Power developing and procuring equipment has come down significantly. So, the cost of the energy will also be beneficial for the nation and reflected in the tariff,” he said. Zimbabwe has installed capacity of some 2,500MW, according to African Energy Live Data. A number of private power developments have been proposed but face challenges in securing finance. Operational challenges Sable decommissioned its energy-intensive electrolysis plant in 2015, opting to import ammonia gas to manufacture fertiliser. The company says imports have been a lot cheaper, enabling it to produce two tonnes of ammonium nitrate for every tonne of imported ammonia gas, but it now faces shortages of foreign currency to pay for gas imports. Sable had been using electrolysis, a process that manufacturers ammonia from hydrogen and nitrogen, since 1972.
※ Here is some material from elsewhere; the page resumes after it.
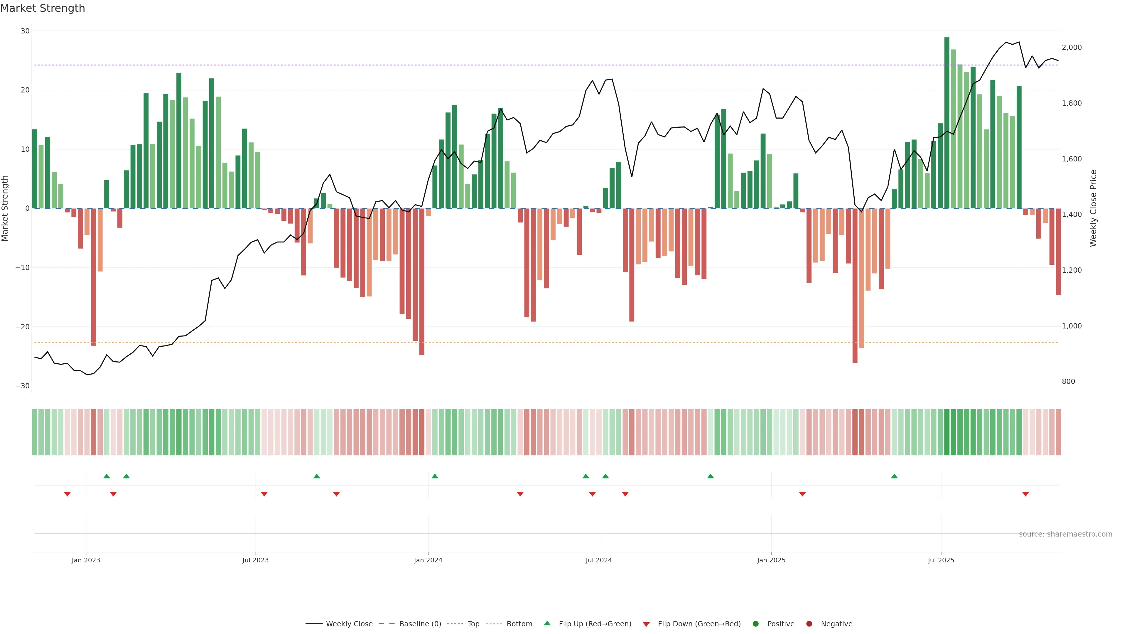Click the first green flip-up marker of 2023

[107, 476]
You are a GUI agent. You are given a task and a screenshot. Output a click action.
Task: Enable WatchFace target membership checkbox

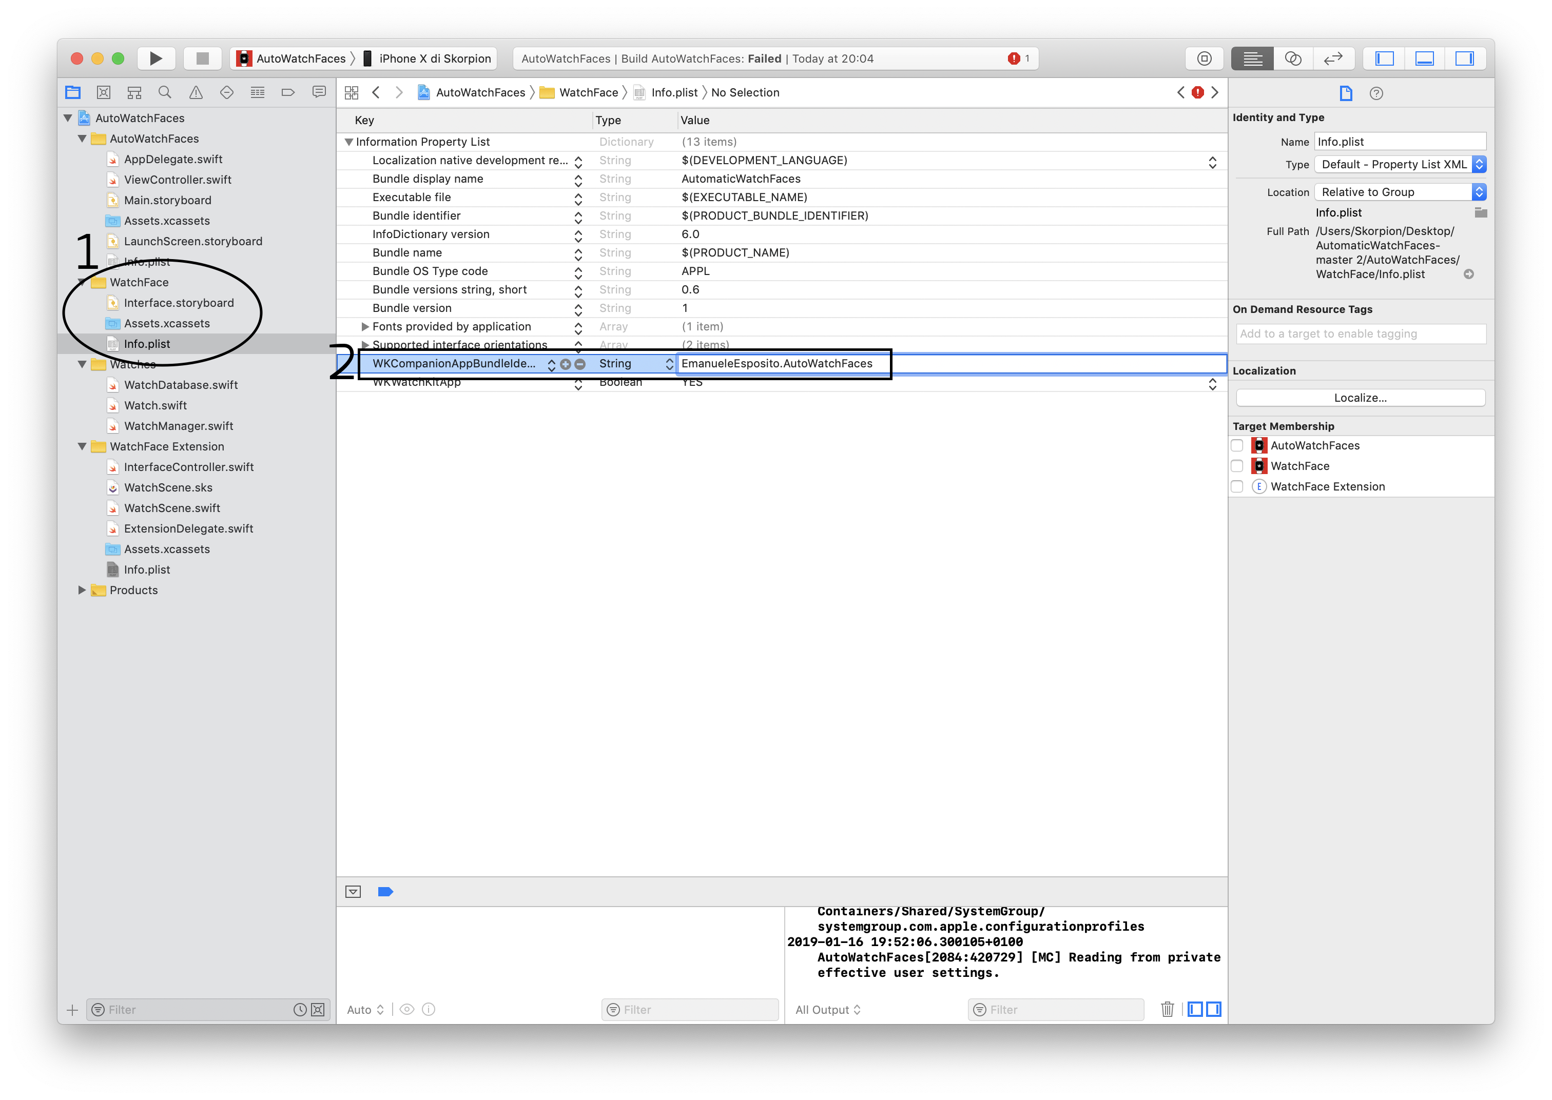tap(1237, 466)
Faced with power shortages in Zimbabwe and the region, the firm switched off the electrolysis plant in 2015, releasing 110MW into the grid for other uses and reducing its power consumption from 110MW to the current average of 6MW. Chief executive Bothwell Nyajeka said Sable was getting a special tariff from Zimbabwe Electricity Distribution Company of $0.03/kWh, but it did not make economic sense for the utility to continue to import electricity at a higher price and sell it at a lower price. “The electrolysis process of manufacturing ammonia gas uses a lot of electricity especially when you are breaking the hydrogen and oxygen bond. At full capacity, we would require about 110MW of electricity just for the electrolysis.The economics of it favoured that we should import the gas itself,” he said. Nyajeka said that for Sable to produce at the levels it wants (about 100,000 t/yr of ammonium nitrate), it requires $2m/month. “We have only achieved close to about $500,000 which is close to 20% of what we require and that has dented our production capacity.
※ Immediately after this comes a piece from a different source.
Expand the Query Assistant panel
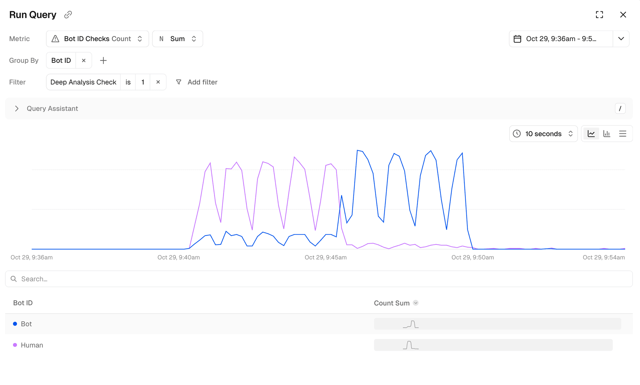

In terms of plant efficiency, we are happy. Our problem is access to foreign currency to import enough raw material to produce at the right economic levels of production,” he said. In the longer term, Sable is looking at installing an ammonia plant to manufacture the gas from coalbed methane (CBM) or natural gas. “From the numbers we have done, if someone is to develop CBM fields commercially, we can take 15-20% of the gas produced in the fields. From our planning, that’s more medium to long term because we need to find someone who wants to invest into CBM or natural gas first and then we will be an offtaker,” Nyajeka said.